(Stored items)
= Beginning of Section =

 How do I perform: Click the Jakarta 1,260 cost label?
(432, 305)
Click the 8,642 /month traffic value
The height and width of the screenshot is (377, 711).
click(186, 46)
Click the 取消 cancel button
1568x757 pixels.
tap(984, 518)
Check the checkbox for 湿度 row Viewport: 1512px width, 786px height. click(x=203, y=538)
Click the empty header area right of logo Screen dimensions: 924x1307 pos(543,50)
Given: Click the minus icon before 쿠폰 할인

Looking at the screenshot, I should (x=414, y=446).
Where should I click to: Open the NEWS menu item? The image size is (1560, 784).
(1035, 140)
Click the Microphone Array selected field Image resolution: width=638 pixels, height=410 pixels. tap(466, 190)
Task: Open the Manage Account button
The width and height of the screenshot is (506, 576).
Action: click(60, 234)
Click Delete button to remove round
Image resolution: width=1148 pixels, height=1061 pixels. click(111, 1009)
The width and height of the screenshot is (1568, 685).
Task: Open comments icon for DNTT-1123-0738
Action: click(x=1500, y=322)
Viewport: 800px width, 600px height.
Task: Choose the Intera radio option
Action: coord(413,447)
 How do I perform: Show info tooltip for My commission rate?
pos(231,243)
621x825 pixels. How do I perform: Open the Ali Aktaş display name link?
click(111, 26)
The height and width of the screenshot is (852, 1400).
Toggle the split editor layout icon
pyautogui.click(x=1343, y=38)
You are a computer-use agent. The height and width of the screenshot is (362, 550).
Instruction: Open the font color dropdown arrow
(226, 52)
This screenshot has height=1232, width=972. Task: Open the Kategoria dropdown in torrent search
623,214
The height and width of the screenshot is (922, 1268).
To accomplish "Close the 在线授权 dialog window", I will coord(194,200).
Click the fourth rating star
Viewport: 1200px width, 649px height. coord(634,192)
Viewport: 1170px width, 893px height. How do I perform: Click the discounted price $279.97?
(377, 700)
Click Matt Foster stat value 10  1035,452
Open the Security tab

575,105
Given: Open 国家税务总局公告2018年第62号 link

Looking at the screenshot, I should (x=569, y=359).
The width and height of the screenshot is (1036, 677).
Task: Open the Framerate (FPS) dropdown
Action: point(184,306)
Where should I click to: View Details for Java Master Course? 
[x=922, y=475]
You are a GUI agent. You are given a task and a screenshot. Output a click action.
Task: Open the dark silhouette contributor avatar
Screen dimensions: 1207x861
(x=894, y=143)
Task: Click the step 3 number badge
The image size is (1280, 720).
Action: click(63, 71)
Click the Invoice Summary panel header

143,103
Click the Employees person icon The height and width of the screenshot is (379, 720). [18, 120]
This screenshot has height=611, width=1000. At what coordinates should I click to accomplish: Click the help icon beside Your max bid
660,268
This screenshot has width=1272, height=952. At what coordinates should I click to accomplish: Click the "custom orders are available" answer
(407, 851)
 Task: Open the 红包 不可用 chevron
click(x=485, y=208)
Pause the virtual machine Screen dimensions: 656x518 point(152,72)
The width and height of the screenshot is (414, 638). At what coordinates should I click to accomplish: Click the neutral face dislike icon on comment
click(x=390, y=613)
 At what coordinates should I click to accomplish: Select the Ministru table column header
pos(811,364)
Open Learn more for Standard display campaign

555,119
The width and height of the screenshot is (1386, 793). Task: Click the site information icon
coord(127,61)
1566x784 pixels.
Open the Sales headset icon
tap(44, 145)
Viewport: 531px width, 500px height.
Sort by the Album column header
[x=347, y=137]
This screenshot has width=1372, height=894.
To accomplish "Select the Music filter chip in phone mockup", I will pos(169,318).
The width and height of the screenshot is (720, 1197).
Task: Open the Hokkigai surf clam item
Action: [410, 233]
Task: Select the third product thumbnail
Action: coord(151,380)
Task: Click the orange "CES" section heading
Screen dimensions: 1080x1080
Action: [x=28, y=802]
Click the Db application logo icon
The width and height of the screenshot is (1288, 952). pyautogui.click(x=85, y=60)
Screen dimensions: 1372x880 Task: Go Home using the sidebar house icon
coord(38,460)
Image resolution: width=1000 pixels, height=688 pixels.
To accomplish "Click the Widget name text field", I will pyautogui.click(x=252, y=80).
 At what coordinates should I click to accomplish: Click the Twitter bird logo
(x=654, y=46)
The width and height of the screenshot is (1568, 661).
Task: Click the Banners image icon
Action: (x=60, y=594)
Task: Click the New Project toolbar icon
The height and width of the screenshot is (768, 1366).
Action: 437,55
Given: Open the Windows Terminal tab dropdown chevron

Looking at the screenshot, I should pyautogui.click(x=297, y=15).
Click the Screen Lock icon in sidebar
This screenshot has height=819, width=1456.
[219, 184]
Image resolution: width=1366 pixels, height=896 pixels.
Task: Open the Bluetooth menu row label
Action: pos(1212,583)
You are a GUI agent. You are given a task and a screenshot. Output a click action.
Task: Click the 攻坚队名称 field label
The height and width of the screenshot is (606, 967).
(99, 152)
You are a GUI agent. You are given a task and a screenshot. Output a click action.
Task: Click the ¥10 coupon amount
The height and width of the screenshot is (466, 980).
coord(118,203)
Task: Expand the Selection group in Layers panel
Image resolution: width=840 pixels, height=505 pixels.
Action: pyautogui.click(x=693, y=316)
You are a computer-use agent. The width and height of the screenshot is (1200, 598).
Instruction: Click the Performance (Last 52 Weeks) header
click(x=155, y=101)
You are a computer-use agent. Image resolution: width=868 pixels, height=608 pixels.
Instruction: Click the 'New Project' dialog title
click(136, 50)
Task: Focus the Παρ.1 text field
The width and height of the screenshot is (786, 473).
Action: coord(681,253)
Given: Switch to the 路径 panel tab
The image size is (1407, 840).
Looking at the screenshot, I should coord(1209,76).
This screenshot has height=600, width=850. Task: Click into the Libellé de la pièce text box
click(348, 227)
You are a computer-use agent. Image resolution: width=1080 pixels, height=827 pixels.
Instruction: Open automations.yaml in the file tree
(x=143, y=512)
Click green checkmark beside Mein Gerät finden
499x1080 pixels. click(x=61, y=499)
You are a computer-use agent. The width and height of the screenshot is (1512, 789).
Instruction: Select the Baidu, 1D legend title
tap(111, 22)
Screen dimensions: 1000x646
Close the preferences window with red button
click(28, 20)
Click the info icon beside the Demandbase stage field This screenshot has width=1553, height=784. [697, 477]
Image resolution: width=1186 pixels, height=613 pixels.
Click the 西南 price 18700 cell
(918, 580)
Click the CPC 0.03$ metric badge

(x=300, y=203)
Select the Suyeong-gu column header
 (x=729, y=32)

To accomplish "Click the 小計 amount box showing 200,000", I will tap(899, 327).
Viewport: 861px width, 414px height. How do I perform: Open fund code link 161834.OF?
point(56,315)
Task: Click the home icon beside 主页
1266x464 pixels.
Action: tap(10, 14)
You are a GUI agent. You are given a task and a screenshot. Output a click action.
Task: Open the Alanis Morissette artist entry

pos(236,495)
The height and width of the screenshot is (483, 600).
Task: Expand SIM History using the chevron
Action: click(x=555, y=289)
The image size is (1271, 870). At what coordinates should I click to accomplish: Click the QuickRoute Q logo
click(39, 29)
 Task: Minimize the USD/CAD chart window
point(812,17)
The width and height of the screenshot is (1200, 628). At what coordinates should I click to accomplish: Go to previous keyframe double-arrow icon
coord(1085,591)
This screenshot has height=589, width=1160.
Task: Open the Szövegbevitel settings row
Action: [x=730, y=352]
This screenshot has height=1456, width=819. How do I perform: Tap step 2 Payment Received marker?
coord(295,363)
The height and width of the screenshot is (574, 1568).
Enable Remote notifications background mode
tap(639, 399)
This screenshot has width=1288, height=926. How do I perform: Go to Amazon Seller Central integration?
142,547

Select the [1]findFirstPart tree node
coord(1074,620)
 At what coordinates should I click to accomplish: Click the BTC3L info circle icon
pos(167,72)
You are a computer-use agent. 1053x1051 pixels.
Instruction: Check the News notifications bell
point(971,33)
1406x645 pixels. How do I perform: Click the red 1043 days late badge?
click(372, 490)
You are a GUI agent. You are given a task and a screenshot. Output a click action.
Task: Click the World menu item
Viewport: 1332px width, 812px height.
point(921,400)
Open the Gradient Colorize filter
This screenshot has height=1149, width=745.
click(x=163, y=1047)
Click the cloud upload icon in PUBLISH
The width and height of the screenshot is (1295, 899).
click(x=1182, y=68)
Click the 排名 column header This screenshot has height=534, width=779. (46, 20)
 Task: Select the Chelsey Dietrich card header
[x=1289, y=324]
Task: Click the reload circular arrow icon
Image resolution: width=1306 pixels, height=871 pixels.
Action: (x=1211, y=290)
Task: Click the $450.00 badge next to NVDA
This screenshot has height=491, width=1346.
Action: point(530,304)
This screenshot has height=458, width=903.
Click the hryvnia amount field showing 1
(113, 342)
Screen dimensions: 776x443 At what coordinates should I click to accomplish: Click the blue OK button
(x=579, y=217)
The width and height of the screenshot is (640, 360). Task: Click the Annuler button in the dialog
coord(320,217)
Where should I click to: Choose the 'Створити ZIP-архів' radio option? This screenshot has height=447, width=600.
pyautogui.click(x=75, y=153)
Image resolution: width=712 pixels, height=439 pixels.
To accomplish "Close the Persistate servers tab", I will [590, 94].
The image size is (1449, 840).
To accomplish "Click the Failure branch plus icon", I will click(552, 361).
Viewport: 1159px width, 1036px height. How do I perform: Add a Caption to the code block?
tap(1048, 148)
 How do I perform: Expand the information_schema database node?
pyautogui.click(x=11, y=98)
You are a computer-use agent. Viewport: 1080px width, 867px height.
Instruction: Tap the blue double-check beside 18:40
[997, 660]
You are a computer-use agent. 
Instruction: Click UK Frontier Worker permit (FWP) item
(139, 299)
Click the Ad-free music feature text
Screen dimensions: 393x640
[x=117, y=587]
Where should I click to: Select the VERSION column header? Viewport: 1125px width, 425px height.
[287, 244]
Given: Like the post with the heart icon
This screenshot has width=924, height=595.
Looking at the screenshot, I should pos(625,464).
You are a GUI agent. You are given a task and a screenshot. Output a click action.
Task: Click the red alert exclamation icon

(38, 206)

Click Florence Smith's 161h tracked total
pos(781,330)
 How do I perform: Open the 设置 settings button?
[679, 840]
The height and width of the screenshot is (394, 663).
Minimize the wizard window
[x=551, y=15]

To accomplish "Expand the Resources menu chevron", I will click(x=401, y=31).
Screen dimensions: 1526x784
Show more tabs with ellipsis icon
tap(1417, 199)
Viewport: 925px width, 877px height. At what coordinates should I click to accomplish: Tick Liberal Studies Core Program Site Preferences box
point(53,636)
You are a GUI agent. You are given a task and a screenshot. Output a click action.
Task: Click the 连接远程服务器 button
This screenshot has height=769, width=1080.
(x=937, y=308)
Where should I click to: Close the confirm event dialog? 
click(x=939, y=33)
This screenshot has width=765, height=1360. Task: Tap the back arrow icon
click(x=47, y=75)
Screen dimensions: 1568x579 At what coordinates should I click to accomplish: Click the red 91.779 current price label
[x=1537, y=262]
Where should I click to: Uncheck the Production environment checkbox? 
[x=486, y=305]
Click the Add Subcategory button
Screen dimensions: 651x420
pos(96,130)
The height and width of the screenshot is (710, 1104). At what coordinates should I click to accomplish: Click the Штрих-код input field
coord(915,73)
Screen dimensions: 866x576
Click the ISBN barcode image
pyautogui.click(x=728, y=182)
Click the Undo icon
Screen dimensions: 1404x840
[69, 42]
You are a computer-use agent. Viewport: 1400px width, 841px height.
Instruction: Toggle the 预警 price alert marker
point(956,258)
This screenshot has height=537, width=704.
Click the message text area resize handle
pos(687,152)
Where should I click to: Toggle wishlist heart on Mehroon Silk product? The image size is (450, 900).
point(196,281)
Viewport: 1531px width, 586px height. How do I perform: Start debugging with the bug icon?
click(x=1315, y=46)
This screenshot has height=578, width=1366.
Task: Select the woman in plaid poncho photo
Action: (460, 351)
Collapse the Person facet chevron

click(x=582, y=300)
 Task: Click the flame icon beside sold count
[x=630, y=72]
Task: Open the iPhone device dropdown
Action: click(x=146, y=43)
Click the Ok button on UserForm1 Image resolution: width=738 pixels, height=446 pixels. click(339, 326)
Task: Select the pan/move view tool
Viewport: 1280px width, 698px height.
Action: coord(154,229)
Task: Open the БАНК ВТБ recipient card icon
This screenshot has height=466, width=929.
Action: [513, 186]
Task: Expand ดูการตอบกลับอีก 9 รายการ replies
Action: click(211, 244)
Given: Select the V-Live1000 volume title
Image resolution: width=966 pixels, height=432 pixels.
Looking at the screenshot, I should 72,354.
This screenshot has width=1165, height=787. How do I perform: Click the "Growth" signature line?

= End of Section =

● **Problem**: The response must hold only the lines above from the line with "You are a computer-use agent. 1053x1051" through the line with "Click the cloud upload icon in PUBLISH", each copied exactly, both ends kept.

● **Solution to this problem**:
You are a computer-use agent. 1053x1051 pixels.
Instruction: Check the News notifications bell
point(971,33)
1406x645 pixels. How do I perform: Click the red 1043 days late badge?
click(372, 490)
You are a GUI agent. You are given a task and a screenshot. Output a click action.
Task: Click the World menu item
Viewport: 1332px width, 812px height.
point(921,400)
Open the Gradient Colorize filter
This screenshot has height=1149, width=745.
click(x=163, y=1047)
Click the cloud upload icon in PUBLISH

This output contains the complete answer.